En d’autres mots, rien ne garantit que ChatGPT sera considéré comme une entreprise au sens de la loi — soit une entité établie au Québec, rappelle la juriste. Il serait donc possible pour ChatGPT de poursuivre ses activités sans se soumettre au régime de protection des renseignements personnels qu’impose la loi québécoise.

La professeure de droit privé rappelle que si ChatGPT se conformait à la loi 25 ou même au RGPD, il serait possible de condamner des pratiques comme la divulgation d’informations à des compagnies d’assurances.

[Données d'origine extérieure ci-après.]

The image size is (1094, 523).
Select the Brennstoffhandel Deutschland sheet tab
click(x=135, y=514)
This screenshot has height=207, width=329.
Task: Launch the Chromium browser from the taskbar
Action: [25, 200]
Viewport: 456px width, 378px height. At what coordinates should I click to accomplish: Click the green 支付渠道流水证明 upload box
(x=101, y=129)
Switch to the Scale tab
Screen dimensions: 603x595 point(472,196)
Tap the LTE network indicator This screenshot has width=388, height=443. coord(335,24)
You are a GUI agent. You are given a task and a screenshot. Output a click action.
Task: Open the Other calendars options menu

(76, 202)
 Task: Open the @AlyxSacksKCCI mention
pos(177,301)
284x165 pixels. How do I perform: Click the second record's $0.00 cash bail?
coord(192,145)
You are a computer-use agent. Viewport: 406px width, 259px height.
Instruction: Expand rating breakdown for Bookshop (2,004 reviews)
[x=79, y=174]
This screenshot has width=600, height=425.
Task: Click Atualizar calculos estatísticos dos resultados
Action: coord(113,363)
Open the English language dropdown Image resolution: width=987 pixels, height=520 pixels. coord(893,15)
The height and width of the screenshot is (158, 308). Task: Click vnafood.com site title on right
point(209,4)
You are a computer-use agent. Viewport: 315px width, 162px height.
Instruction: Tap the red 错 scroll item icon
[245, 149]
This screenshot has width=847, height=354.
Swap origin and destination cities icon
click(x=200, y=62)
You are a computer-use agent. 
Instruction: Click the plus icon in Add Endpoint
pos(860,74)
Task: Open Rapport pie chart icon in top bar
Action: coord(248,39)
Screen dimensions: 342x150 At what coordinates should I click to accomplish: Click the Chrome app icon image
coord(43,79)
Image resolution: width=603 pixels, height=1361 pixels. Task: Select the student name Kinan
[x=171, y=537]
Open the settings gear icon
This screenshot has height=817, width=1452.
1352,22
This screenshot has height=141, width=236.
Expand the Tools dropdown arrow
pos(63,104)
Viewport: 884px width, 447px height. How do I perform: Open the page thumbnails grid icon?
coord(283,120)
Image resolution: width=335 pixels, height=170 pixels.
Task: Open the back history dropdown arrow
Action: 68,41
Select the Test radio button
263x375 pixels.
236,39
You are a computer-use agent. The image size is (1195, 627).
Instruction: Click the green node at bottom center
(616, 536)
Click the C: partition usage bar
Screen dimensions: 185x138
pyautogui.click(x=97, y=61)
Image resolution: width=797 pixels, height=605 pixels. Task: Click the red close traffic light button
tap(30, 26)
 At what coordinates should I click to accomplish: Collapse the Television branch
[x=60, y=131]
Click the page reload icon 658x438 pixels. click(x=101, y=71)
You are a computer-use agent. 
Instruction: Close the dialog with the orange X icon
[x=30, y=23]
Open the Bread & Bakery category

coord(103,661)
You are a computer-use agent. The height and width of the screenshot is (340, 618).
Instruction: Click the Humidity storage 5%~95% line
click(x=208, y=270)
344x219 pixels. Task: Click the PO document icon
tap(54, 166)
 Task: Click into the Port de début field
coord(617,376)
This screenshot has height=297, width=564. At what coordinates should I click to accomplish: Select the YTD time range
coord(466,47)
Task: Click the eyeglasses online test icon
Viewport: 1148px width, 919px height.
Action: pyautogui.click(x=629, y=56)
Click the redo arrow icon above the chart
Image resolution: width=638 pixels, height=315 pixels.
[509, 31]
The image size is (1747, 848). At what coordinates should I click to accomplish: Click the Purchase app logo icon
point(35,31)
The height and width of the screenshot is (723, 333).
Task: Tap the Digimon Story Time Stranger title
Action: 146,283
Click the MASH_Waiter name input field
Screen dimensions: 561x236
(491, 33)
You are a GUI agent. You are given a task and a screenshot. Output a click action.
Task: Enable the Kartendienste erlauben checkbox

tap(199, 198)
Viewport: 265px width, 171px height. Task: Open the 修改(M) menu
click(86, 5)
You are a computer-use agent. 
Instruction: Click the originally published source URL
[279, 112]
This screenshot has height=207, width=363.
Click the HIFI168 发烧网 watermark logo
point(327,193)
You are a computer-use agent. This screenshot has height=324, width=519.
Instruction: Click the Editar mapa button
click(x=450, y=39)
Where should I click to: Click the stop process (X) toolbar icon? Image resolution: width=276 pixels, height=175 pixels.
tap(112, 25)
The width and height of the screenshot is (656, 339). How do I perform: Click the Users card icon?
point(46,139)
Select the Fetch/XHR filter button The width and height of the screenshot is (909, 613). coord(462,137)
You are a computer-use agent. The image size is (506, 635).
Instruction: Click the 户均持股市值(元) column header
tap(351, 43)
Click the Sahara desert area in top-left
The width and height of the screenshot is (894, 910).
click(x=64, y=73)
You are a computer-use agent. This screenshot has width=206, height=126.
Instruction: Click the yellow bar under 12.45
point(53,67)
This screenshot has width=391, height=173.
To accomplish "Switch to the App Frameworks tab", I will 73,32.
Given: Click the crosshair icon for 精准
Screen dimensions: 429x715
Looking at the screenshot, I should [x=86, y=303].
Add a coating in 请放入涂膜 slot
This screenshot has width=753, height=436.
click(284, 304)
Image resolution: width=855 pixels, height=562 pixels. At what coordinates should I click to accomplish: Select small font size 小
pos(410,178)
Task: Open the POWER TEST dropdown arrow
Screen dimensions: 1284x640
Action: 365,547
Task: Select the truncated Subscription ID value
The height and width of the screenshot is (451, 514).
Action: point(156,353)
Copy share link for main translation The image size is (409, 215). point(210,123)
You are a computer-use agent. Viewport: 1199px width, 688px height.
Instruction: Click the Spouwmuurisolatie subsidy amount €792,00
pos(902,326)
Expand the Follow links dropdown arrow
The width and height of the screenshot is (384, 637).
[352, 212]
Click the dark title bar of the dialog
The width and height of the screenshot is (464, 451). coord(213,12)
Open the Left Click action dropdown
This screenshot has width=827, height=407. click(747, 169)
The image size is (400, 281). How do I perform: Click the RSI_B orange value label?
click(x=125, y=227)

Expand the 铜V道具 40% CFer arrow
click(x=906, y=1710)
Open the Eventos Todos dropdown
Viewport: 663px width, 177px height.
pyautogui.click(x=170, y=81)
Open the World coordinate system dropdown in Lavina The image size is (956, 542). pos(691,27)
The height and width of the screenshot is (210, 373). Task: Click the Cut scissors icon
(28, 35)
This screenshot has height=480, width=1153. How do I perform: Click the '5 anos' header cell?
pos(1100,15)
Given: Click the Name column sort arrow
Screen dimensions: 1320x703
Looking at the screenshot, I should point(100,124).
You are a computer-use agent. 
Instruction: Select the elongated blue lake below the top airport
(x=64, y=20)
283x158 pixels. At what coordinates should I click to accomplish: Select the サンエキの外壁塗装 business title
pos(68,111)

« Comme la politique de confidentialité de ChatGPT est assez évasive sur la manière dont elle partage ces renseignements personnels à des entreprises, on pourrait tout à fait imaginer que ces données soient vendues à des compagnies d’assurances qui pourraient réévaluer leur politique d’assurance au regard des informations collectées », fait valoir Mme Hulin.

Un regard critique

Pour Mme Hulin, la particularité de ChatGPT réside surtout dans sa démocratisation extrêmement rapide. Le programme a atteint 100 millions d’utilisateurs actifs par mois en janvier, deux mois seulement après son lancement, ce qui en fait l’application grand public à la croissance la plus rapide de l’histoire.

« Soudainement, l’intelligence artificielle, ce n’est plus un phénomène contraint quand on va à l’aéroport et qu’on se fait prendre en photo. Maintenant, c’est de pouvoir se connecter de n’importe où et d’avoir accès à une IA super performante qui peut répondre à n’importe lequel de mes besoins », illustre-t-elle.

Concrètement, il n’y a rien de mal à ce que les gens aient envie d’utiliser ChatGPT et utilisent leurs informations personnelles pour obtenir des réponses, croit la professeure. Il faut simplement qu’ils aient une bonne compréhension des conséquences d’un tel geste.

La professeure insiste sur le fait qu’il est de la responsabilité de tous de s’éduquer adéquatement sur les questions de confidentialité de l’IA.

« Il faut avoir une forme d’éducation à tout niveau, auprès des professionnels, du grand public, des étudiants… C’est à nous, les utilisateurs, de développer un usage prudent, et de comprendre que tout n’est pas bon à mettre sur ChatGPT — tout comme tout n’est pas bon à mettre sur les réseaux sociaux », conclut-elle.